La Riccardi, sottolinea il comunicato della Federazione internazionale, è anche delegata tecnica per i Giochi di Rio. Referente di questa ristretta commissione sarà il norvegese Rune Andersen, esperto internazionale in materia di antidoping, impiegato presso la Wada da ben tredici anni. Anna Riccardi lascia qualche spiraglio alla Russia riguardo la partecipazione alle prossime Olimpiadi: “credo sia prematuro pensare che non avremo l’atletica russa all’Olimpiade di Rio 2016, certo è che i segnali di cambiamento dovranno essere forti e chiari. Una scelta definitiva potrà essere presa dal Consiglio in programma ad aprile“. a cui mancano solo cinque mesi. Insieme alla Riccardi, sono stati nominati la canadese Abby Hoffman, l’ex velocita namibiano Frank Fredericks, 4 argenti olimpici, e Geoff Gardner delle isole Norfolk. Il presidente della Iaaf, Sebastian Coe, appare molto fiducioso circa il lavoro che svolgerà la commissione: “la squadra di cinque persone, guidata da un noto esperto antidoping come Rune Andersen, ha un’esperienza straordinaria per garantire che la Araf soddisfi i criteri richiesti e far sì che gli atleti russi tornino alle competizioni internazionali“.

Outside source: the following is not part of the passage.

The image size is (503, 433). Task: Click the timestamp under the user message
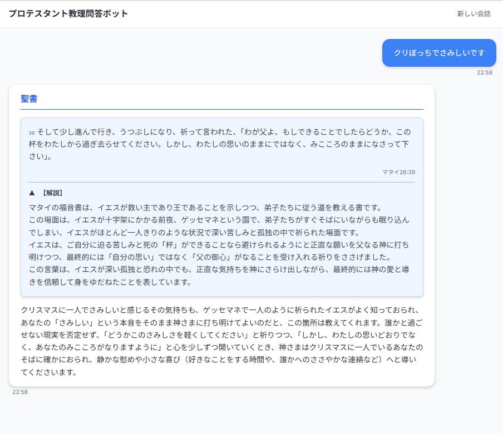point(484,72)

Il referente Andersen infine conclude: “sono onorato di essere stato scelto da Coe per guidare il processo di verifica. Ho dedicato la mia vita allo sport pulito ed è in nome degli atleti innocenti, che sono il futuro dell’atletica russa, che iniziamo il nostro lavoro per garantire una competizione leale e onesta“.